While discussing the acoustic survey project with the scientists on board, I was quite surprised to hear the pollock survey had been going since 1979. Acoustic technology has changed and improved, but in essence the project has remained the same. Modern computer technology has allowed collection and analysis of enormous data sets and greatly reduced the amount of paper work needed for the project’s success.
The concept of strong vs. weak year-class is also quite interesting. There doesn’t seem to be a direct connection between a year-class’ success and environmental factors. Environmental factors that are potentially influential are water temperature, available zooplankton, ice cover, storms and predators. The fish currently being caught by commercial fisherman are 5-7 years old. Can you figure out which year classes those fish are from?

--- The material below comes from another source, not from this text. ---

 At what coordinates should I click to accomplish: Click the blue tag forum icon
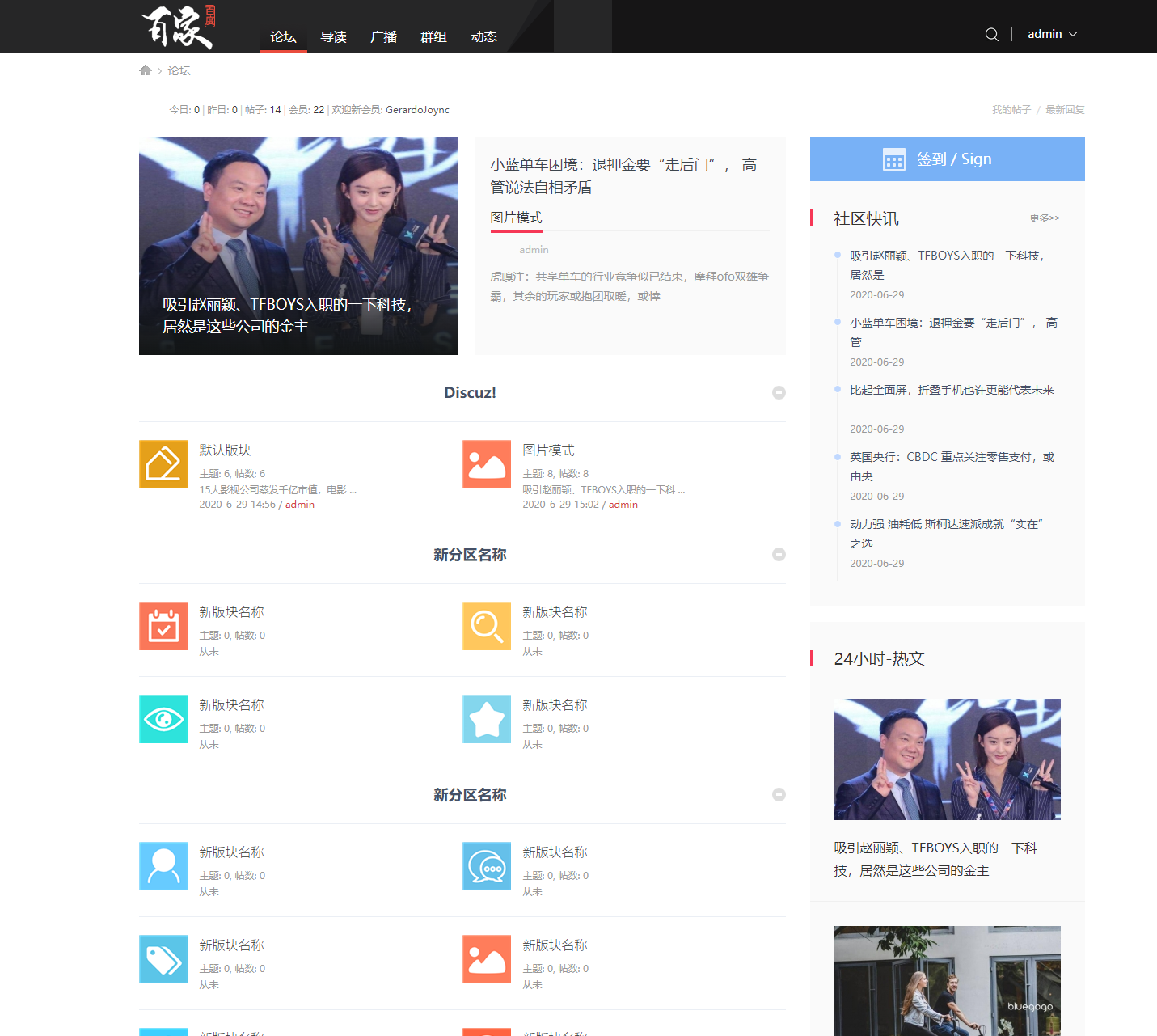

Although we are out here working in the best interest of pollock, I have found it difficult to watch thousands of pollock come through the fish lab. I have to remind myself that sampling the fish is truly for the good of the order. In addition, after being measured the fish are sent back into the ocean where they become food for other organisms such as crab or birds. One of their natural predators is having a good meal, something that was likely to happen anyway.
- Dall’s porpoises
Bycatch – Anytime something is caught during a trawl other than pollock it is labeled bycatch. Jellyfish has been the most common form of bycatch.
Year-class – All the fish born in a given year are members of that year-class. We have caught a lot fish from the 2008 year-class (1 year old fish).